EX-5 3 ex5newhireopinion.htm Ex. 5 - New Hire Option Grant Authorization

Exhibit 5

Opinion of Legal Counsel

[Letterhead of Legal Counsel]

_________________

October 31, 2002

Dendrite International, Inc.
1200 Mount Kemble Avenue
Morristown, New Jersey 07960


Re: Registration Statement on Form S-8
New Hire Option Grant Authorization

     We have examined the Registration Statement on Form S-8 (the “Registration Statement”) to be filed by Dendrite International, Inc. (the “Company”) with the Securities and Exchange Commission in connection with the registration under the Securities Act of 1933, as amended (the “Act”) of 1,000,000 shares of common stock of the Company, no par value per share (the “Shares”) issuable pursuant to the Company’s New Hire Opton Grant Authorization Plan (the “Plan”).

     We have also examined originals, or copies certified or otherwise identified to our satisfaction, of the Plan, the Restated Certificate of Incorporation and the Amended and Restated By-Laws of the Company, as currently in effect, and relevant resolutions of the Board of Directors of the Company.

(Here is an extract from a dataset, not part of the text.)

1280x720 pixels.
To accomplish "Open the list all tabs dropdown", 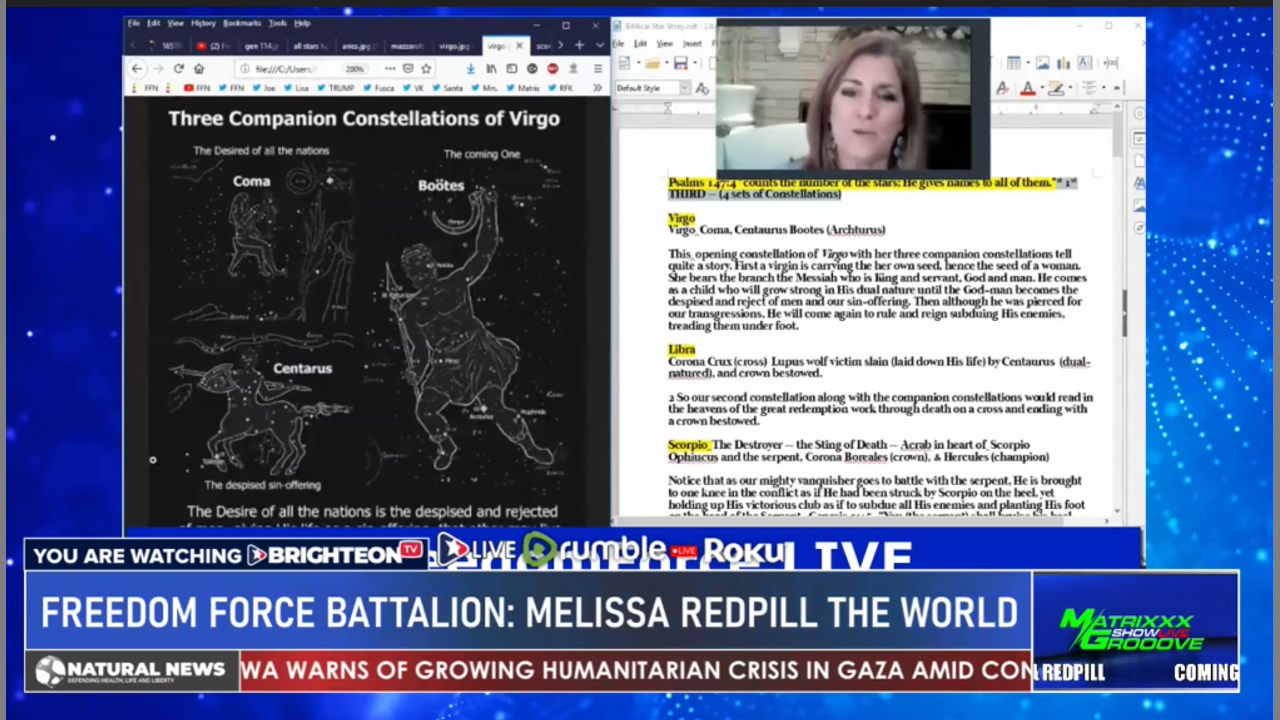I will (x=600, y=45).
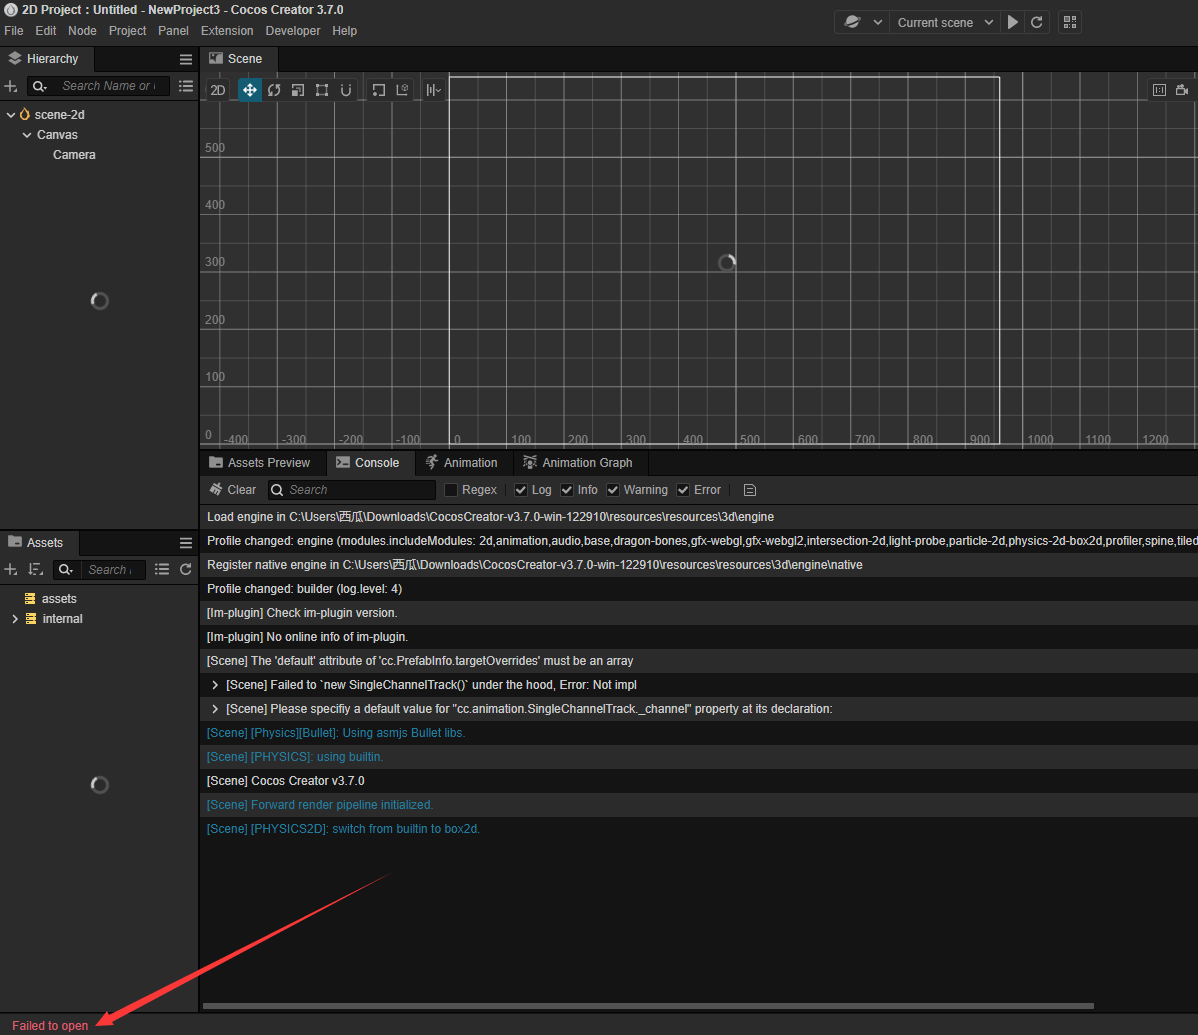Viewport: 1198px width, 1035px height.
Task: Enable the Regex option in Console
Action: (x=450, y=489)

We have examined such other documents as we deemed necessary in order to express the opinion hereinafter set forth.

     In our examination of such documents and records, we have assumed the genuineness of all signatures, the authenticity of all documents submitted to us as originals, and conformity with the originals of all documents submitted to us as copies.

     Based on the foregoing, we are of the opinion that, when the Registration Statement has become effective under the Act, the Shares, when and as issued in accordance with the terms of the Plan, will be legally issued, fully paid and non-assessable.

     The foregoing opinion is limited to the federal laws of the United States and the laws of the State of New Jersey, and we are expressing no opinion as to the effect of the laws of any other jurisdiction.

     We hereby consent to use of this opinion as an Exhibit to the Registration Statement. In giving such consent, we do not thereby admit that we come within the category of persons whose consent is required under Section 7 of the Act, or the rules and regulations of the Securities and Exchange Commission thereunder.